E adesso?
La vita è più importante. Grazie. Non serve metterli sulla bilancia, la vita e lo sport. Serve lasciare che stiano vicini, perché sono fiamme gemelle. Sono dentro lo stesso fuoco e non possiamo immaginare l’oceano di rispetto che c’è tra di loro. Lo sport ci ha sempre spiegato la vita. Ci ha insegnato tutto sui giorni passati, presenti e futuri. Forse non siamo stati capaci di impararlo, forse lo abbiamo dimenticato.
Abbiamo dimenticato che il sacrificio non ha nazione, che il dolore non sa cosa sia un confine. Che non importa la palla a spicchi, ovale, grande, piccola. Non importa il parquet, il prato, la pista, l’acqua. Abbiamo dimenticato che non ha colore un pugno alzato in segno di vittoria. Non ha religione una mano che ne prende un’altra per alzarla da terra. Lo sport da sempre prova a prenderci per mano prima che la storia ci prenda a pugni. Olimpiadi di Berlino, 1936. Mentre la storia già ci prende a pugni, la mano ce la prende Luz Long. Un tedesco biondo che spiega a un americano nero del sud come deve saltare per non fare un altro nullo. Berlino. 1936. Jesse Owens non vede biondo, non vede bianco. Vede Luz. Jesse Owens vince la medaglia d’oro nel salto in lungo. All’ultimo tentativo, sistema lo stacco, salta e mette in riga il mondo con uno schiaffo stracolmo di bellezza. Il mondo però siamo noi e noi dimentichiamo.

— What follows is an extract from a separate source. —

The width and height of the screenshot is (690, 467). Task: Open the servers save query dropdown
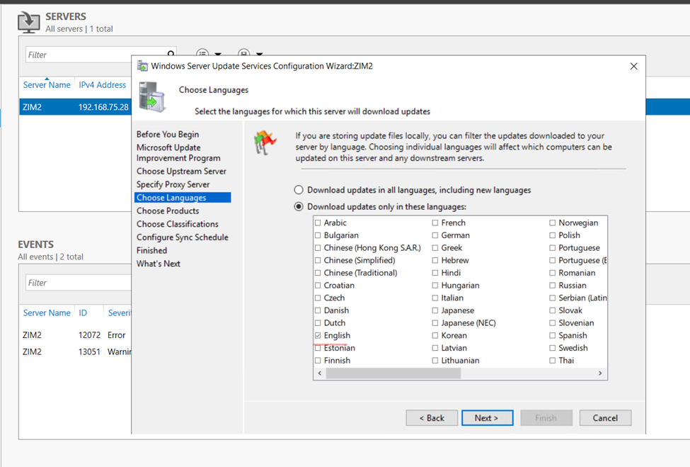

Così lo sport ci riprova. Ancora a Berlino, nel 2009. Ancora nel suo stadio, quello del ‘36. Sì, ci prende in giro, tanto non ce ne accorgiamo. La medaglia d’oro nei 100 metri con un ridicolo 9.58 è Usain Bolt, la bellezza è un esercito di bambini tedeschi e biondi con i volti dipinti di nero. Quei bambini sono la bellezza. Sono l’ironia, sono l’arte di un cielo nero sopra Berlino. Sono parole che non vanno dette. Perché lo sport non trova parole, ma le cose le dice lo stesso. Nel 2008, un Santiago Bernabeu di un bianco sfavillante si consuma le mani per applaudire Alex Del Piero. Non trova parole e non le trova neanche dieci anni dopo, quando il numero 7 del Real Madrid si appende alle stelle e dipinge un quadre nel cielo dello Juventus Stadium. La Torino bianconera batte le mani forte, come la Madrid bianca del 2008. Il numero 7 si tocca il cuore. Forse lo non lo sa, che non è solo il suo. Quel cuore è di chi sente che il cielo è tornato di un solo colore. Quale colore, non importa a nessuno.

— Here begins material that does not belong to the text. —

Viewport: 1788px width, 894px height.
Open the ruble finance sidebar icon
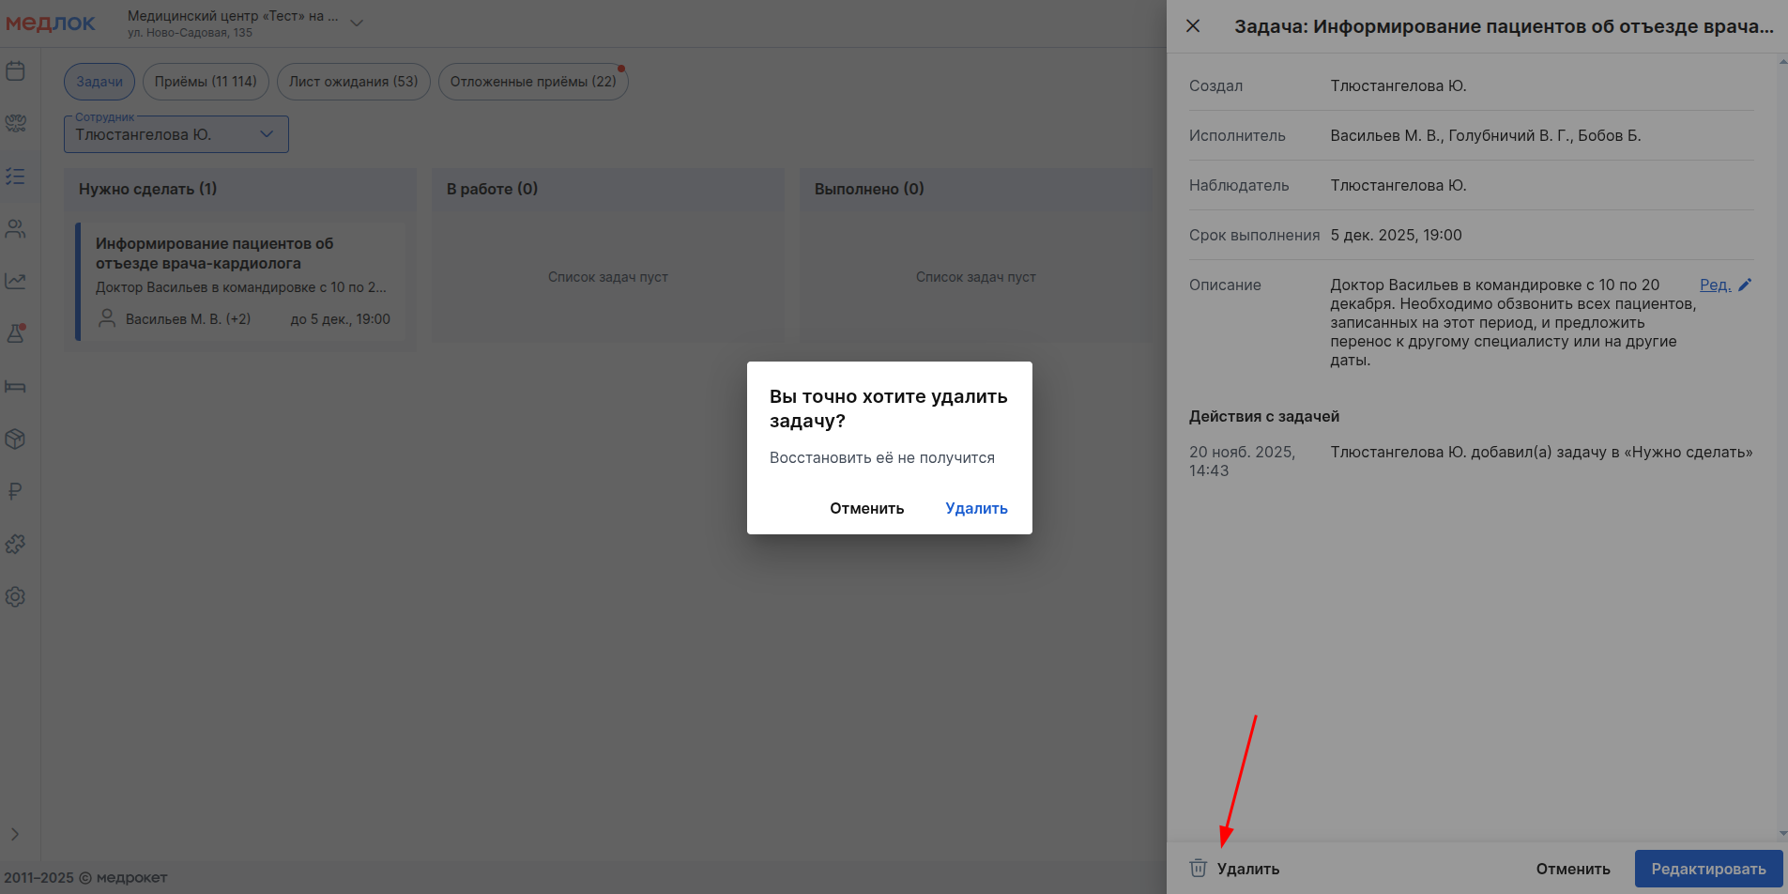click(16, 491)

E adesso? Adesso bisogna smettere di dimenticare. Smettere di dimenticare che abbiamo bisogno di Luz, di Jesse, di Alex e di Cristiano Ronaldo. Abbiamo bisogno di Micheal Jordan che nasconde una lacrima mentre il First Union Center di Philadelphia grida “we want Mike”. Abbiamo bisogno di Federica Pellegrini che prende a schiaffi no, a schiaffoni l’acqua di Budapest che ha provato a rubarle la corona. Il calcio reclama il diritto di tornare a correre, il diritto di tornare a far battere i cuori. Calcio, io ti amo, ma la vita e lo sport stanno prendendo in giro anche te. Far battere i cuori non è un tuo diritto. È quello che fai perché sei nato per questo. Lo avevi dimenticato e noi con te. Bravo, torna giù. Sporcale quelle scarpe dai tacchetti d’oro. I cuori della gente hanno sempre battuto per te. Sei arte. Sei sport. Sei fede e come la fede sei nato senza diritti. Il tuo pallone è come tutti gli altri. Il tuo prato è come il parquet, come il tartan, come l’acqua. Torna giù e corri, tu che puoi farlo. Corri, che la vita ha bisogno che la sua fiamma gemella bruci insieme a lei.